Lines of data:
:::::

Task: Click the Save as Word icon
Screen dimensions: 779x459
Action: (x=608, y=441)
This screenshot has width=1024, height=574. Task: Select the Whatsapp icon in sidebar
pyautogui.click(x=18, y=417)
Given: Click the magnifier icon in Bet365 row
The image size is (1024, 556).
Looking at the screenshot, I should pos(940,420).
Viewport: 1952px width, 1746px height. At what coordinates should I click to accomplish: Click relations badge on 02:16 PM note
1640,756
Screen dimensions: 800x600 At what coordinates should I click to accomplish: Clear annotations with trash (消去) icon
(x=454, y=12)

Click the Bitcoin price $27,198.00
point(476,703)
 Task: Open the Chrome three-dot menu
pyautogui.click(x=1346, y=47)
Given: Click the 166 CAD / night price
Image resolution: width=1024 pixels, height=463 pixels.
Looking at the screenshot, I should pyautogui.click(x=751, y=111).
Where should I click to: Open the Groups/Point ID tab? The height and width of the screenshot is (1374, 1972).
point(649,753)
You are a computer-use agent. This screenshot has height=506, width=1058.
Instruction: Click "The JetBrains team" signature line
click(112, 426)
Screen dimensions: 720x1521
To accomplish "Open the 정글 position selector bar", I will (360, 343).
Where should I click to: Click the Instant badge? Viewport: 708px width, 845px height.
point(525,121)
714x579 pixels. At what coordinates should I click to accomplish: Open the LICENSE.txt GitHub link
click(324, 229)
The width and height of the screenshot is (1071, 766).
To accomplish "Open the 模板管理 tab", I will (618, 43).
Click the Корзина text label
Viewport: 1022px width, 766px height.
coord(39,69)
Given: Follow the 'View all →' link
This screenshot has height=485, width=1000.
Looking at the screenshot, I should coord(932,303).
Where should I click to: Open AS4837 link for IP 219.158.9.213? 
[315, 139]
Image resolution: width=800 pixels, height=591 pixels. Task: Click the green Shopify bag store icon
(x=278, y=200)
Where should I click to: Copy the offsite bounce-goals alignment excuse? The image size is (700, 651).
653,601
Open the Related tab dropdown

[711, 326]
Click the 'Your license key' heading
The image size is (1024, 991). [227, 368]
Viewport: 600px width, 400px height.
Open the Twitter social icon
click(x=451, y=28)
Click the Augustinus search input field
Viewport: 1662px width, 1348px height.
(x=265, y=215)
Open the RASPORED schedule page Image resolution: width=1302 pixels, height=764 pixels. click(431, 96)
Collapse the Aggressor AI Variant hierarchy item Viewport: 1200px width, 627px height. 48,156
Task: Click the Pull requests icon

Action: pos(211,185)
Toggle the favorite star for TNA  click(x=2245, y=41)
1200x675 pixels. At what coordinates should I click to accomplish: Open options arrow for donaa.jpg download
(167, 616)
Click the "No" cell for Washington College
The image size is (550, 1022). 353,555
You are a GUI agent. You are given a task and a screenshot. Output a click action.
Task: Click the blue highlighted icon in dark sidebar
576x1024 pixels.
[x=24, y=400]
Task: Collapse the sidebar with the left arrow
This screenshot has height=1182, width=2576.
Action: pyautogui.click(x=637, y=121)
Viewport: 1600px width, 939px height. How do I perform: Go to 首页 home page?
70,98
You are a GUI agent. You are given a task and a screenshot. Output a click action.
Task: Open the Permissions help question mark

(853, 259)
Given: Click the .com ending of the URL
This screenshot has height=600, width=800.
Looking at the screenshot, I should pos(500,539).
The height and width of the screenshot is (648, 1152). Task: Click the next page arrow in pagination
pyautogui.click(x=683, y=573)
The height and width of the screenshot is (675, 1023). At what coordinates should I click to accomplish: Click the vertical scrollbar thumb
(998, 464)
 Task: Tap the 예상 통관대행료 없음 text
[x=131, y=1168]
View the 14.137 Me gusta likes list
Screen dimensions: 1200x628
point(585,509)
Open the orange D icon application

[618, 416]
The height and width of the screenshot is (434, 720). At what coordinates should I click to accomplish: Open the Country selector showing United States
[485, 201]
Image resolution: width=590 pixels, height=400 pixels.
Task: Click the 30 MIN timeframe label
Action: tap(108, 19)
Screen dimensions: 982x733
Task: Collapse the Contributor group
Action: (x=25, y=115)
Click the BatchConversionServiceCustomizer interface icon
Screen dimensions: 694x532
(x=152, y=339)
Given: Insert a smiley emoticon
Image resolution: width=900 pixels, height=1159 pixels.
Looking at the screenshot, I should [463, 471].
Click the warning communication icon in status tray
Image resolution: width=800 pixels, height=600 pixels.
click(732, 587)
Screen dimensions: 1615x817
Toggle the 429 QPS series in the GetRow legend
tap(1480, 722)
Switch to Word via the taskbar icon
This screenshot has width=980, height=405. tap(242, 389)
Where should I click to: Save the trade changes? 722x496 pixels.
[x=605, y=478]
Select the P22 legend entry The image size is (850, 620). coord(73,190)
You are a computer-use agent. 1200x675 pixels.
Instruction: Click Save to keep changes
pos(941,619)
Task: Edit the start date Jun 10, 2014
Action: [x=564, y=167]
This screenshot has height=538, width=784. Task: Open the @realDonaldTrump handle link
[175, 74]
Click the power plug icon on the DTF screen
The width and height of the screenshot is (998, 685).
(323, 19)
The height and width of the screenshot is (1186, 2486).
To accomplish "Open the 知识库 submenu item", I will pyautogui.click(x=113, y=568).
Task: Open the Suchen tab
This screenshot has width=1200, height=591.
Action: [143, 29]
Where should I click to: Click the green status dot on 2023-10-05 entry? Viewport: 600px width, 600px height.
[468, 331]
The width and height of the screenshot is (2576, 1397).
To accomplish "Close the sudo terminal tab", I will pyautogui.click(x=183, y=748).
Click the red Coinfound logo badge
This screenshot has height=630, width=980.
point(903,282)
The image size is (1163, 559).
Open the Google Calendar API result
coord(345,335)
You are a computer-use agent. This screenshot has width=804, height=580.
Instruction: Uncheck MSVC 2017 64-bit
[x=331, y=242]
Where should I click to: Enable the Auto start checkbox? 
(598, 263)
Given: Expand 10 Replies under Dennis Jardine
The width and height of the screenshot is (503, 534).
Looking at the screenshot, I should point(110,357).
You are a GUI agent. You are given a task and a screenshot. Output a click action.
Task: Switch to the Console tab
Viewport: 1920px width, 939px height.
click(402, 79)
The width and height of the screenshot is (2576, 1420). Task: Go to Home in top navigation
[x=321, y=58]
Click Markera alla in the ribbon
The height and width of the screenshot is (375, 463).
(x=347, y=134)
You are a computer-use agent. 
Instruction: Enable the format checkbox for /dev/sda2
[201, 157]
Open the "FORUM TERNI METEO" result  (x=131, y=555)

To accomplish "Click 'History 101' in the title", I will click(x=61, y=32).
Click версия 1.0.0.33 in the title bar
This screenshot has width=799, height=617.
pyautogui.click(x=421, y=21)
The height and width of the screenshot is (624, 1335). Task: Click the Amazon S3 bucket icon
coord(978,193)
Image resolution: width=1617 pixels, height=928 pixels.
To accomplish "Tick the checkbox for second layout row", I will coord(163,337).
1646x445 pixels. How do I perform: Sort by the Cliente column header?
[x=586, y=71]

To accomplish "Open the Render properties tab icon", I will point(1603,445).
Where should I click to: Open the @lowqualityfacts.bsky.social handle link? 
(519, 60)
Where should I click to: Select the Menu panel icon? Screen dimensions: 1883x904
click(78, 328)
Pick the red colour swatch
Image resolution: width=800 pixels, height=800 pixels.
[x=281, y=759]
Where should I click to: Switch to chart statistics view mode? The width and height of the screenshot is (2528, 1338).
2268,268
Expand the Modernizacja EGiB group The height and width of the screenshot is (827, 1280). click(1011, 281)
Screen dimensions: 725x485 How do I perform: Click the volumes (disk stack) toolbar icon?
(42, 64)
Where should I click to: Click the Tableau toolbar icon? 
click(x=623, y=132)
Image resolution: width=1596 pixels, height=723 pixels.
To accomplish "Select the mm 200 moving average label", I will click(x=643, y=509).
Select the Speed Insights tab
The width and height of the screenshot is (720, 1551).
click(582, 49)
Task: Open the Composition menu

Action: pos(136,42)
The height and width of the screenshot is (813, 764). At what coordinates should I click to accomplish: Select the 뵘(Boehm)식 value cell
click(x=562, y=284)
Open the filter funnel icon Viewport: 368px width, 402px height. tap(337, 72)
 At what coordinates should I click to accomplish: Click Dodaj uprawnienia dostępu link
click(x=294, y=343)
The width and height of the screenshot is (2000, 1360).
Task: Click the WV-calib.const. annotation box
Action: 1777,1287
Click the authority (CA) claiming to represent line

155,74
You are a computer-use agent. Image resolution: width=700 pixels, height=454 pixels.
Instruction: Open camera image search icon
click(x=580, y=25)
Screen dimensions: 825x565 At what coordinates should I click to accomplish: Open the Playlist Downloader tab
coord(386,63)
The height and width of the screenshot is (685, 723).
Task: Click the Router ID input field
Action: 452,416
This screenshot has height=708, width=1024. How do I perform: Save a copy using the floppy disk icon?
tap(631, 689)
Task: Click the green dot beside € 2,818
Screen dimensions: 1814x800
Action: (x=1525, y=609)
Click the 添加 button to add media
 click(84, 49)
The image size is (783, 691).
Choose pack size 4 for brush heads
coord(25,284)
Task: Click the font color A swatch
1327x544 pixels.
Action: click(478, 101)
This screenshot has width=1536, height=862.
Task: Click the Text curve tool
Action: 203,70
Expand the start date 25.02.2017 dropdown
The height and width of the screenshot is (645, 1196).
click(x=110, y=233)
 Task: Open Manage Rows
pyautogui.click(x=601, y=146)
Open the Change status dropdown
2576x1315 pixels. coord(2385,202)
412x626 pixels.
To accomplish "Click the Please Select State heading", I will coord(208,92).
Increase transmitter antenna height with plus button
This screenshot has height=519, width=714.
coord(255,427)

:::::

WRITTEN REQUEST: Switch "sudo" to "root" in the stretch of the material from the line containing "Where should I click to: Click the green" through the line containing "[x=331, y=242]", and give those lines again with nothing else changed.

COMPLETE RESPONSE:
Where should I click to: Click the green status dot on 2023-10-05 entry? Viewport: 600px width, 600px height.
[468, 331]
The width and height of the screenshot is (2576, 1397).
To accomplish "Close the root terminal tab", I will pyautogui.click(x=183, y=748).
Click the red Coinfound logo badge
This screenshot has height=630, width=980.
point(903,282)
The image size is (1163, 559).
Open the Google Calendar API result
coord(345,335)
You are a computer-use agent. This screenshot has width=804, height=580.
Instruction: Uncheck MSVC 2017 64-bit
[x=331, y=242]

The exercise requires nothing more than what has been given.